== Page excerpt ==

Yes, cracking the algorithm and getting your content in front of your audience is becoming increasingly difficult, but there are a few advantages to relying on organic social media rather than paying attention straight away:
- Being consistent can benefit your business long-term by developing authority;
- If you have a tight marketing budget, it’s much more affordable;
- Your audience likely trust “organic” engagement and messaging, more than they do paid advertisements;
On the flip side, paid social media advertising can help you achieve your goals faster, but its longevity is limited. A paid campaign will stop driving traffic and leads the moment you switch it off, but evergreen social media content can generate ROI indefinitely.
In the end, there’s no absolute winner. You need to look at your metrics and budget to decide which option fits your business best. The reality is that each of the social networks is businesses themselves, and they need to monetize their audience to stay in existence. As this industry continues to mature, the ease of organic reach will continue to decrease. So if you think that social media is a “free” way to market your business, you will end up being disappointed.
Picking the Right Social Media Platforms
One of the biggest mistakes small business owners make is that they see “social media” as a homogenous entity. Sure, Twitter, Facebook, and Instagram are all social networks, but they are so different that everything from the audience to the style is unique.
So, how can you ensure that you’re focusing on the social networks that benefit your business’ goals?
Here are some things to keep in mind:
- Consider User Demographics: Size isn’t always important. Instagram may be one of the fastest growing networks, but if you are a B2B company selling SaaS services to logistics companies, then it would make more sense to focus your resources on LinkedIn and Twitter.

===

• **Task instructions**
(1) Echo the social media marketing passage word for word, starting with "Picking the Right" and going on through "your business’ goals?".
(2) In the social media marketing passage, which two networks would make more sense for a B2B company selling SaaS services to logistics companies?

== Record excerpts ==

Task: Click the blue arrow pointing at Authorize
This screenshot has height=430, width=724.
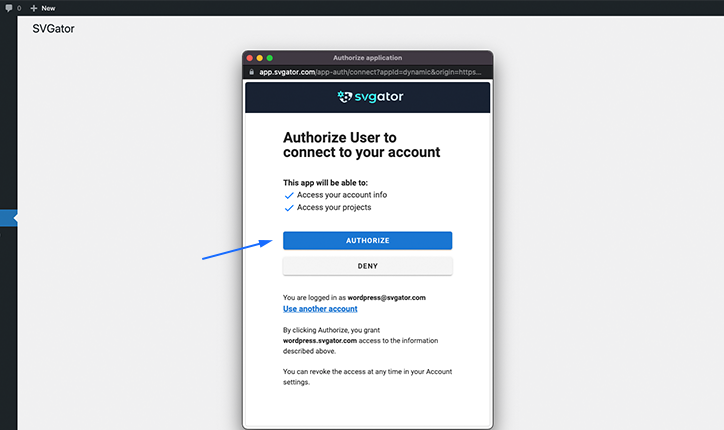Action: pyautogui.click(x=237, y=249)
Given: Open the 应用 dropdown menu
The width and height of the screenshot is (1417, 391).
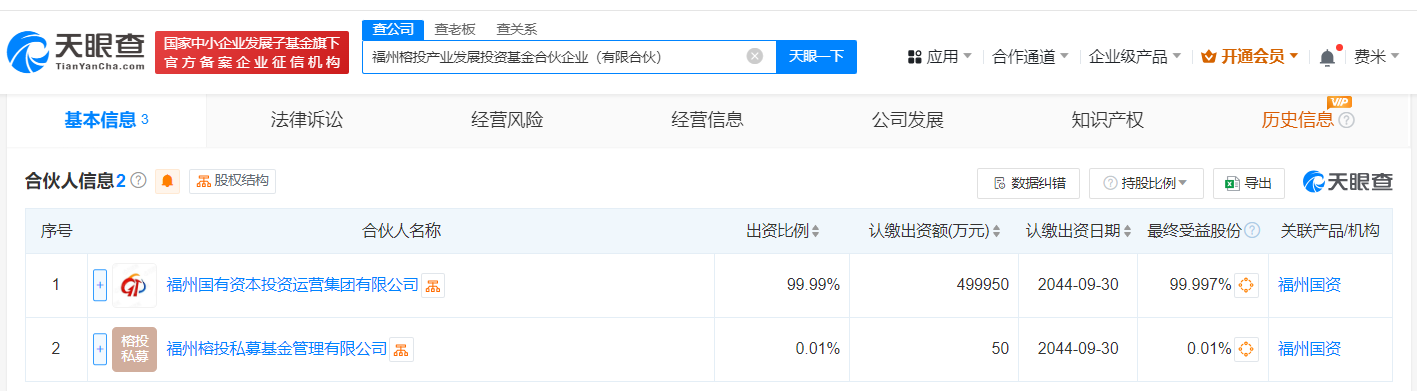Looking at the screenshot, I should 939,57.
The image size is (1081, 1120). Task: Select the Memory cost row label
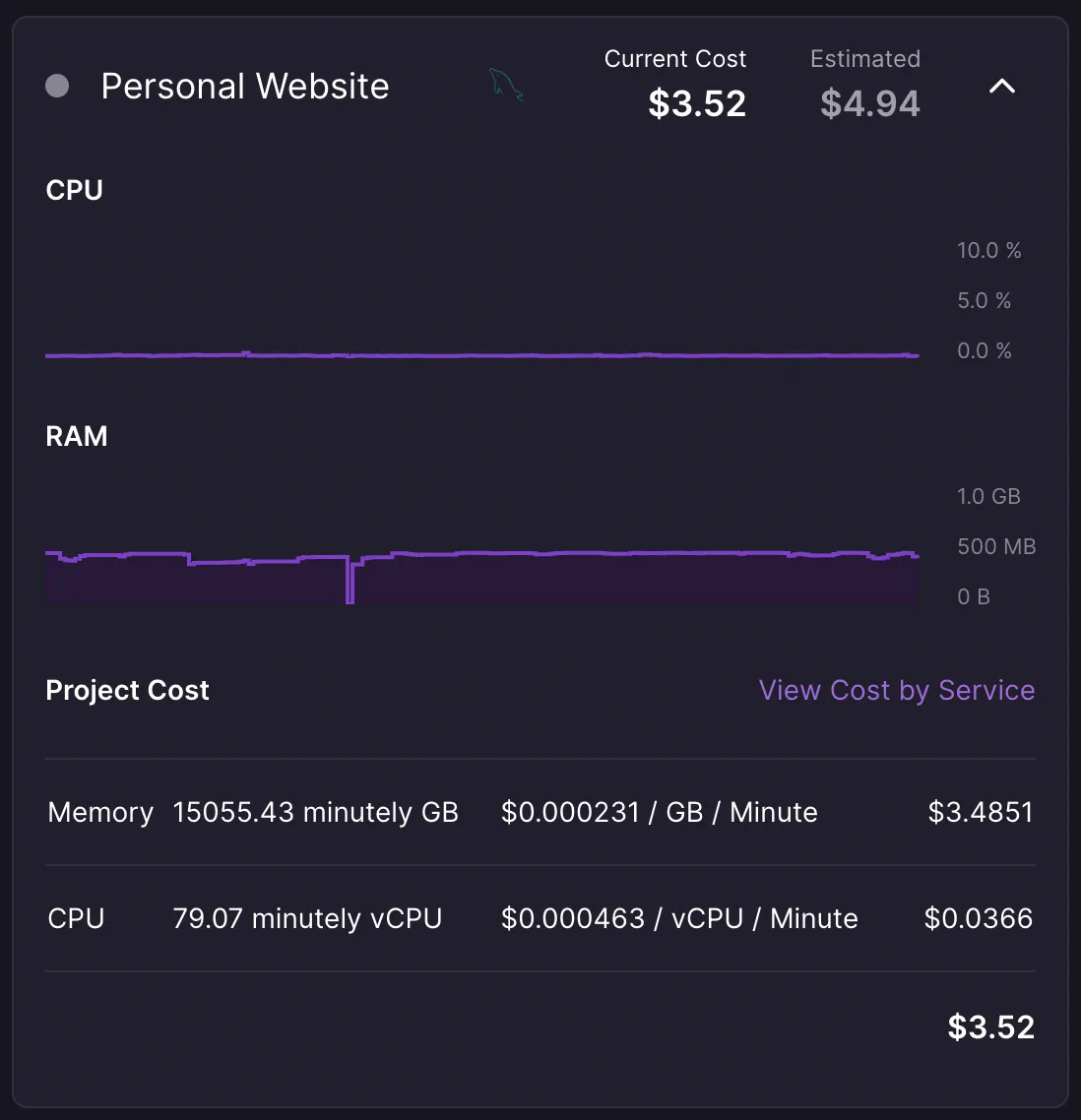(100, 812)
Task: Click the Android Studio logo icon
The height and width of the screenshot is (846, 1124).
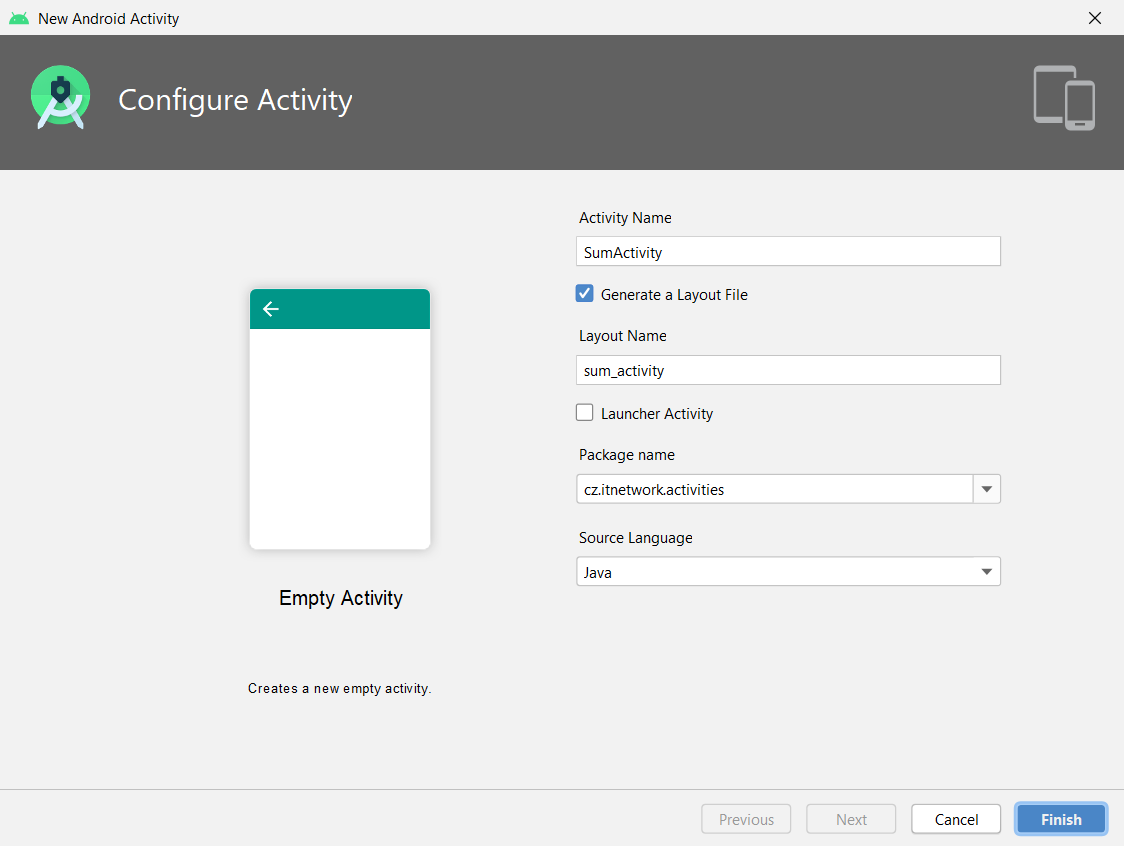Action: tap(60, 97)
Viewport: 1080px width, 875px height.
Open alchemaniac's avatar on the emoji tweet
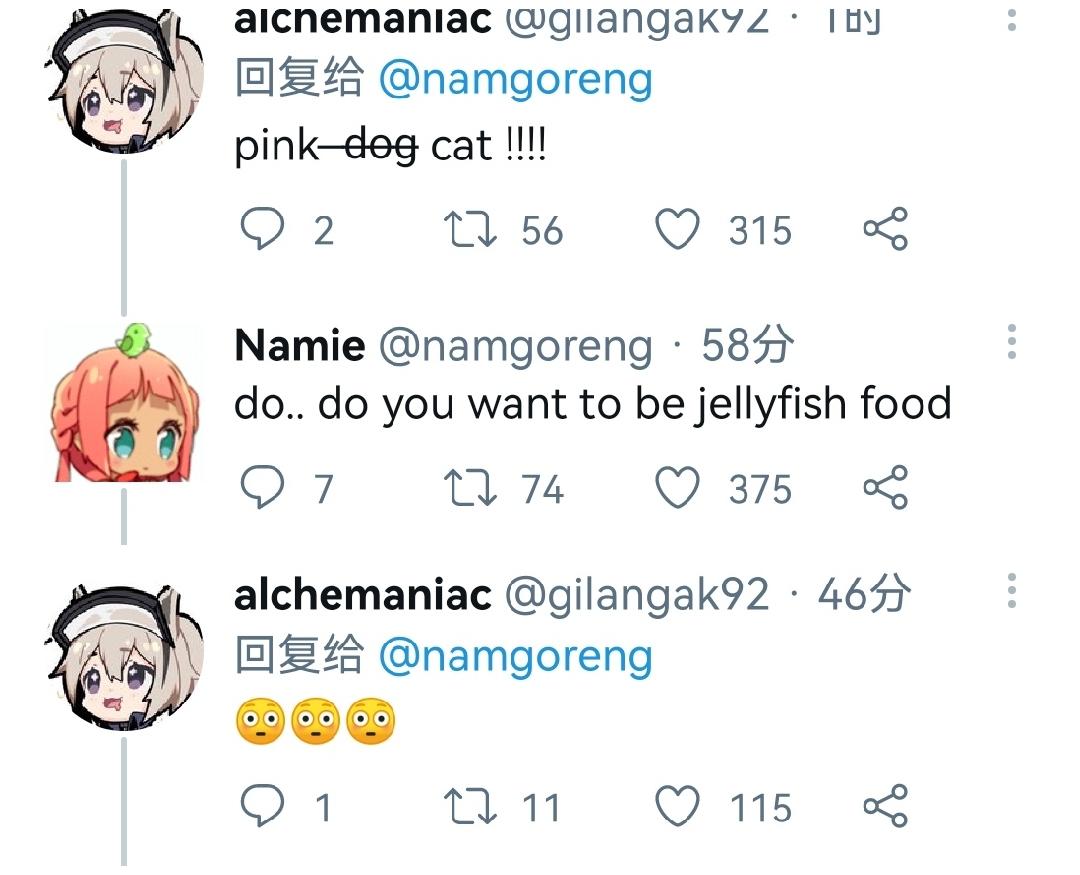125,657
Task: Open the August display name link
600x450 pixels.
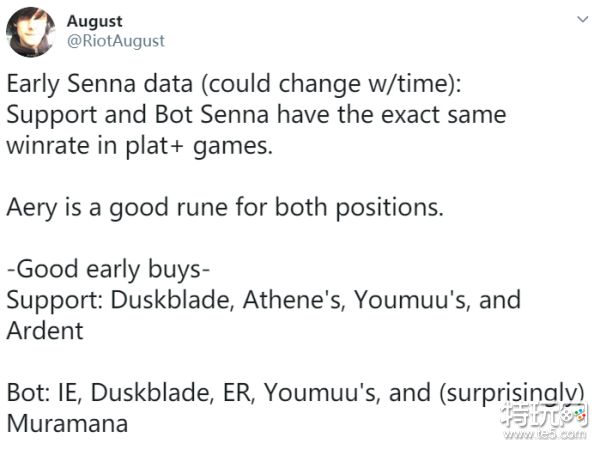Action: (x=96, y=21)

===

• **Outputs for the tasks**
(1)
Picking the Right Social Media Platforms
One of the biggest mistakes small business owners make is that they see “social media” as a homogenous entity. Sure, Twitter, Facebook, and Instagram are all social networks, but they are so different that everything from the audience to the style is unique.
So, how can you ensure that you’re focusing on the social networks that benefit your business’ goals?

(2) LinkedIn and Twitter.